> [TASK BRIEF] Transcribe the rows verbatim, from the first row through the line holding "Action: [1130, 539]", with both ends included.

> [RECORDS SUPPLIED]
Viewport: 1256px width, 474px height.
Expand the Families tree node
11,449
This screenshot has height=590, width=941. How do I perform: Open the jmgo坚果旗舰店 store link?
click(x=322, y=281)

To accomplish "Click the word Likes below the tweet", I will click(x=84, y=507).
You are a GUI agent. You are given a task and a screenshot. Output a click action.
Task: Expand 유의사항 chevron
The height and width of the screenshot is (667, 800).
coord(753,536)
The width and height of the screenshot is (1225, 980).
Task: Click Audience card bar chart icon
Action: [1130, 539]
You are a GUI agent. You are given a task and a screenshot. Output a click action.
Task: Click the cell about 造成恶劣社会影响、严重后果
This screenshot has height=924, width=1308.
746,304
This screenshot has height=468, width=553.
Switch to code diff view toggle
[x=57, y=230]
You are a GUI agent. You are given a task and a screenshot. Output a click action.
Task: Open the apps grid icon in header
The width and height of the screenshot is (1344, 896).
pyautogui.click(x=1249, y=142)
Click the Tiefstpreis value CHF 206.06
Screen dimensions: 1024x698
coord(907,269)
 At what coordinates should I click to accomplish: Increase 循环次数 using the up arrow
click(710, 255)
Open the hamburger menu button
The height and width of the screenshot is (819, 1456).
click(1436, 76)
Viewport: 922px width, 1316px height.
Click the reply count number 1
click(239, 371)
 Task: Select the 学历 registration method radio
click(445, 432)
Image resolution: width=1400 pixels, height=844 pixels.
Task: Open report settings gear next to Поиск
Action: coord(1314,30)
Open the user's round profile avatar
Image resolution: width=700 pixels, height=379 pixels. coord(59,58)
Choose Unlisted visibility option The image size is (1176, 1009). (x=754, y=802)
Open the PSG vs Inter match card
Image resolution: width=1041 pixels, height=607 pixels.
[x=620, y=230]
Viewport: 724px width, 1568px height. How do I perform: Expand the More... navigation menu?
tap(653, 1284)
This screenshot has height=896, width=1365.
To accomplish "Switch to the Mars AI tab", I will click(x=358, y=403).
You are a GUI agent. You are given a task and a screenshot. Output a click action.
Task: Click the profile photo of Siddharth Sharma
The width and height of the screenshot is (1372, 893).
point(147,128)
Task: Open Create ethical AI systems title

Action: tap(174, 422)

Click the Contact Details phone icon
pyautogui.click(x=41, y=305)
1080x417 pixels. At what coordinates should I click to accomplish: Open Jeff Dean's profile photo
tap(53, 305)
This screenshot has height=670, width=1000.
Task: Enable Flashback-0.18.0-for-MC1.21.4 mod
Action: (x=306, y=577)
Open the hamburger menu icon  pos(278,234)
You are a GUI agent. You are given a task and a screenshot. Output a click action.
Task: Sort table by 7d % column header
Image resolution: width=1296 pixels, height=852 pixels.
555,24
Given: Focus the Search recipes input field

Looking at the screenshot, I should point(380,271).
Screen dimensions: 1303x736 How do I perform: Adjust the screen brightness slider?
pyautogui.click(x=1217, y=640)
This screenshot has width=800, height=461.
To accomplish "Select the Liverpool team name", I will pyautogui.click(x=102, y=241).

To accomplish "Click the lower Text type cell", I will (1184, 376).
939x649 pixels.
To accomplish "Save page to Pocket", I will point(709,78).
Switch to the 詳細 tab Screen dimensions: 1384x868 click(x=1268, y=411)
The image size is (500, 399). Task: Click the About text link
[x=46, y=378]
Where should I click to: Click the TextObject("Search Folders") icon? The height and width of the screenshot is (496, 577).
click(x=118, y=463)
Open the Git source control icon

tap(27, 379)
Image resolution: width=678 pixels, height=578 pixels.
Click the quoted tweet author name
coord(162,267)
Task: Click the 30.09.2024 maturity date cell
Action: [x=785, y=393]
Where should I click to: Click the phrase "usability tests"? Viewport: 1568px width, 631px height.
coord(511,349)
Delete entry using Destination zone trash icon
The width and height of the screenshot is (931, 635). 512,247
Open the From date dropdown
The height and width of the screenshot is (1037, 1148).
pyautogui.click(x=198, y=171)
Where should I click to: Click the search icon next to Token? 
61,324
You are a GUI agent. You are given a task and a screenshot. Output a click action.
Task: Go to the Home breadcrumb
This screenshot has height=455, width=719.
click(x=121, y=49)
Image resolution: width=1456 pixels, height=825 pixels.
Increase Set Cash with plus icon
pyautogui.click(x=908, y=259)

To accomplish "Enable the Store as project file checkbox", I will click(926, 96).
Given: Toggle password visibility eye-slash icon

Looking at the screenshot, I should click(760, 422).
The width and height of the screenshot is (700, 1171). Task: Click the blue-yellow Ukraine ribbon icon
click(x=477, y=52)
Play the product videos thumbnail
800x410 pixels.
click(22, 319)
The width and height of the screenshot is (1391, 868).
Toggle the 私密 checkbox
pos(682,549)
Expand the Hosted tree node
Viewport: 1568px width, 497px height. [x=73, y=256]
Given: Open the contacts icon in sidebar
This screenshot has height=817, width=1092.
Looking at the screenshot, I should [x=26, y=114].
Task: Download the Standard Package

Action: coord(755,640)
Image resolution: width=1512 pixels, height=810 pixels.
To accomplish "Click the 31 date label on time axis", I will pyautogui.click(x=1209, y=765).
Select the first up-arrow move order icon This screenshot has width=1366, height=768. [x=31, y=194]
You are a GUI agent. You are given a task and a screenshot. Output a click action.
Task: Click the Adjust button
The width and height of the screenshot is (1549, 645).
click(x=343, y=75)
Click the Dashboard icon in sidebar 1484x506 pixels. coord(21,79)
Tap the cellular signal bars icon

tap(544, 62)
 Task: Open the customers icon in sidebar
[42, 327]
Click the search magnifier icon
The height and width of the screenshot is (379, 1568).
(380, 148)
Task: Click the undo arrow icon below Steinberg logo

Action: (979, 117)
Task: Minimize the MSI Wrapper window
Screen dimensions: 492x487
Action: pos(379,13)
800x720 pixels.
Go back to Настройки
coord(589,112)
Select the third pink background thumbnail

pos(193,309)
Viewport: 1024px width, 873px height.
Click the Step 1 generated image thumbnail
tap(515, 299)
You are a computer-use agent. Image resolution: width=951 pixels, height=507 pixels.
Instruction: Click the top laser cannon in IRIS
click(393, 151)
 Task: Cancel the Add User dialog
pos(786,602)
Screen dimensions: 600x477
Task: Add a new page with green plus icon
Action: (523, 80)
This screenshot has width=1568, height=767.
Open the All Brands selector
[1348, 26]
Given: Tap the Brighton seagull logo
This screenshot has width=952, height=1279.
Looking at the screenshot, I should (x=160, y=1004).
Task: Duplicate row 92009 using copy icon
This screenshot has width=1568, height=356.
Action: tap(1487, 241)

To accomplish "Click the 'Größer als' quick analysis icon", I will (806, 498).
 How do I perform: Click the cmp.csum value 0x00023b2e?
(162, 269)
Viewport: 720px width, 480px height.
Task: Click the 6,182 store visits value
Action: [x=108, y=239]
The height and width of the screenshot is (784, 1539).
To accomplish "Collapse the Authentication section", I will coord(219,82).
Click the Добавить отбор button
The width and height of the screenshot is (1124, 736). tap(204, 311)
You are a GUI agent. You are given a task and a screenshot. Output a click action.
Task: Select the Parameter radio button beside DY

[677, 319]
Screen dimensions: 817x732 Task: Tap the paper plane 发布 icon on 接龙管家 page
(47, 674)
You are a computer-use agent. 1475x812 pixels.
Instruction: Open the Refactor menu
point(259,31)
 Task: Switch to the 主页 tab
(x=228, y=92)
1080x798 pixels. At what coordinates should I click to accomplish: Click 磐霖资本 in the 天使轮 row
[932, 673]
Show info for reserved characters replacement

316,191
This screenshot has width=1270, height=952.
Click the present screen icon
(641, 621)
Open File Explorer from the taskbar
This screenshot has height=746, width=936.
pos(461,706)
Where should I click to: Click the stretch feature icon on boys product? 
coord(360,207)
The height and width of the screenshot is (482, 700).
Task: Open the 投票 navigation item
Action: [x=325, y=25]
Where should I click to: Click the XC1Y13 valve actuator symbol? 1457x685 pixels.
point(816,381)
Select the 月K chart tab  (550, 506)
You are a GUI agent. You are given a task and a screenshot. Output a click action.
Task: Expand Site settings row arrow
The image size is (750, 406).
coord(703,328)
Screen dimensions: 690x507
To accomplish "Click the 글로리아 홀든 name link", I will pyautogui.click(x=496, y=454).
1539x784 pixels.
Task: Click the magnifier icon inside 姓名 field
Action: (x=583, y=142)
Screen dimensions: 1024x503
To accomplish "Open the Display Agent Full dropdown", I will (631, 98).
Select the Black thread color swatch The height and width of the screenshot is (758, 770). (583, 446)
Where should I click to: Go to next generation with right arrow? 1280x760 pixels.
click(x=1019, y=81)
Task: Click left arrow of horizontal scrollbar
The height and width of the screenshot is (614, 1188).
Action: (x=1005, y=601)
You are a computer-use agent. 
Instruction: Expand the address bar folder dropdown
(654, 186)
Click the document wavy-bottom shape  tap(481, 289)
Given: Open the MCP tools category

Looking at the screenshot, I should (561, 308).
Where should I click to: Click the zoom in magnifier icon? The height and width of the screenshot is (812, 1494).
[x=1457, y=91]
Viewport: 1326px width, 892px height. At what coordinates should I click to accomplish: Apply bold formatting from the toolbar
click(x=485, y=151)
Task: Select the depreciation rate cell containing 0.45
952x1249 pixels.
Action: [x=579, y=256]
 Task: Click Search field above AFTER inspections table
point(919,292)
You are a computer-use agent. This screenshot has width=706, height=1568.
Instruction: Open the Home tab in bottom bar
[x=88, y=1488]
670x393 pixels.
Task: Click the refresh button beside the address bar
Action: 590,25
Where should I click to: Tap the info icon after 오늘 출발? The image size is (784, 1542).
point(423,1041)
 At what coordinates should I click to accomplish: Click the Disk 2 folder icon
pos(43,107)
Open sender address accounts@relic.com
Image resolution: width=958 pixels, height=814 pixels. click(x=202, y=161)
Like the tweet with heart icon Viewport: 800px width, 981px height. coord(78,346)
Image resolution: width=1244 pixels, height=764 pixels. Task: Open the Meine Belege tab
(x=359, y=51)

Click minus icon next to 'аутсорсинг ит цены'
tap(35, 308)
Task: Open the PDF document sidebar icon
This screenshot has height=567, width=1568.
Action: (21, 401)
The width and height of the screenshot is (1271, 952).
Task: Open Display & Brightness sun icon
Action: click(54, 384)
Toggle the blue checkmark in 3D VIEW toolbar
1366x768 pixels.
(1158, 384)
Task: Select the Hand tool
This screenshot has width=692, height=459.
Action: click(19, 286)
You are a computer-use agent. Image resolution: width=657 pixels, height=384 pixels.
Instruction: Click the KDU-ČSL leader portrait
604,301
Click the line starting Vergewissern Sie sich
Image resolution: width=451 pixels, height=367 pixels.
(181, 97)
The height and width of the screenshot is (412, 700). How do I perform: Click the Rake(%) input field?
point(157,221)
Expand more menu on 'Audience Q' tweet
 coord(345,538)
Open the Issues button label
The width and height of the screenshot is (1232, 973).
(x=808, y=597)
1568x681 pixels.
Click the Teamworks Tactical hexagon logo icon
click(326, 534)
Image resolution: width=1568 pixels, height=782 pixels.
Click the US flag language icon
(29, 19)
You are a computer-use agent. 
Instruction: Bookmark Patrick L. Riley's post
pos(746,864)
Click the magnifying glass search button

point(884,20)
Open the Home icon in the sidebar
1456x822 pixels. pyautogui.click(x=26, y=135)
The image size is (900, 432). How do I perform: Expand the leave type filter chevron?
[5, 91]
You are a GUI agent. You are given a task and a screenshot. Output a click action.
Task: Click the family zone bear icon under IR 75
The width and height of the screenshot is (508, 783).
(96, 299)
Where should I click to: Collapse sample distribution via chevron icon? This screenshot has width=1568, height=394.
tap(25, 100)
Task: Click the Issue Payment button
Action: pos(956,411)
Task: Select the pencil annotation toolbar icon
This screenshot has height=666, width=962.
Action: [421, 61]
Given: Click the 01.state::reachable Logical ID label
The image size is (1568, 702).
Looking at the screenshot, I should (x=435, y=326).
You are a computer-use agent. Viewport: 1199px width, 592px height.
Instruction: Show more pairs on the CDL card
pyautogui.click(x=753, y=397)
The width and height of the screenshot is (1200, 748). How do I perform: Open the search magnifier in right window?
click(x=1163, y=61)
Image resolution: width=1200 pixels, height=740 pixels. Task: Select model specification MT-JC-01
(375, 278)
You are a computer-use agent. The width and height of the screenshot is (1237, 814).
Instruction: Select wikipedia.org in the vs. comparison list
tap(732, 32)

> [OUTPUT FOR THIS EXERCISE]
Viewport: 1256px width, 474px height.
Expand the Families tree node
11,449
This screenshot has height=590, width=941. How do I perform: Open the jmgo坚果旗舰店 store link?
click(x=322, y=281)

To accomplish "Click the word Likes below the tweet", I will click(x=84, y=507).
You are a GUI agent. You are given a task and a screenshot. Output a click action.
Task: Expand 유의사항 chevron
The height and width of the screenshot is (667, 800).
coord(753,536)
The width and height of the screenshot is (1225, 980).
Task: Click Audience card bar chart icon
Action: [1130, 539]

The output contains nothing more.